Tuesday, May 21, 2019
Interest Rates Affects on the Is-Lm Model Essay
Assignment 4 5. According to the IS-LM model, what happens to the interest rate, income, consumption and identify under the following circumstances. a. The central bank increments money supply. An increase in the money supple changes the LM curve downward. The equilibrium moves from phase A to point B. Income insurrections from Y1 to Y2 and the interest rate falls from r1 to r2. Therefore this increase in money supply causes a change magnitude in interest rate, an increase in income, an increase in consumption and an increase in investment. LM Income, output, Y b. governance increases government purchasesAn increase in government purchases result in a shift in the IS curve to the right. The equilibrium moves from point A to point B. Income rises from Y1 to Y2 and interest rate rises from r1 to r2. This increase in government purchases therefore causes interest rate to rise and income also rises. Consumption will also increase but the increase in government purchases will caus e investment to decrease. interest rate, r LM IS2 IS1 Income, output, Y c.

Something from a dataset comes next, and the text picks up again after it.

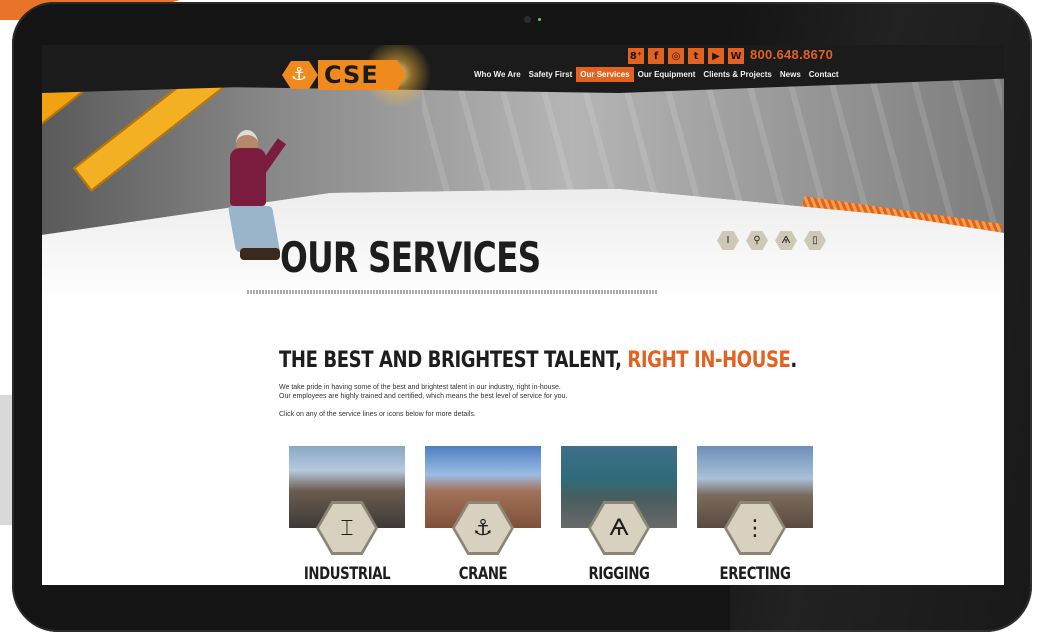 This screenshot has width=1037, height=635. I want to click on nav-clients-projects: Clients & Projects, so click(737, 74).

The government increases taxes. An increase in taxes shifts the IS curve to the left. The equilibrium moves from point A to point B.Income falls from Y1 to Y2 and the interest rate from r1 to r 2. Therefore increase in taxes will bring about a decrease in interest rate, cause income to also decrease which will decrease consumption also but will result in an increase in investment. interest rate, r LM IS1 IS2 Income, output, Y d. The government increase government purchases and taxes equally 6. Consider the following economy of Hicksonia. a. The consumption function is given by C= 200 + 0. 75 (Y T) The investment function is I= 200-25r Government purchases and taxes are both 100.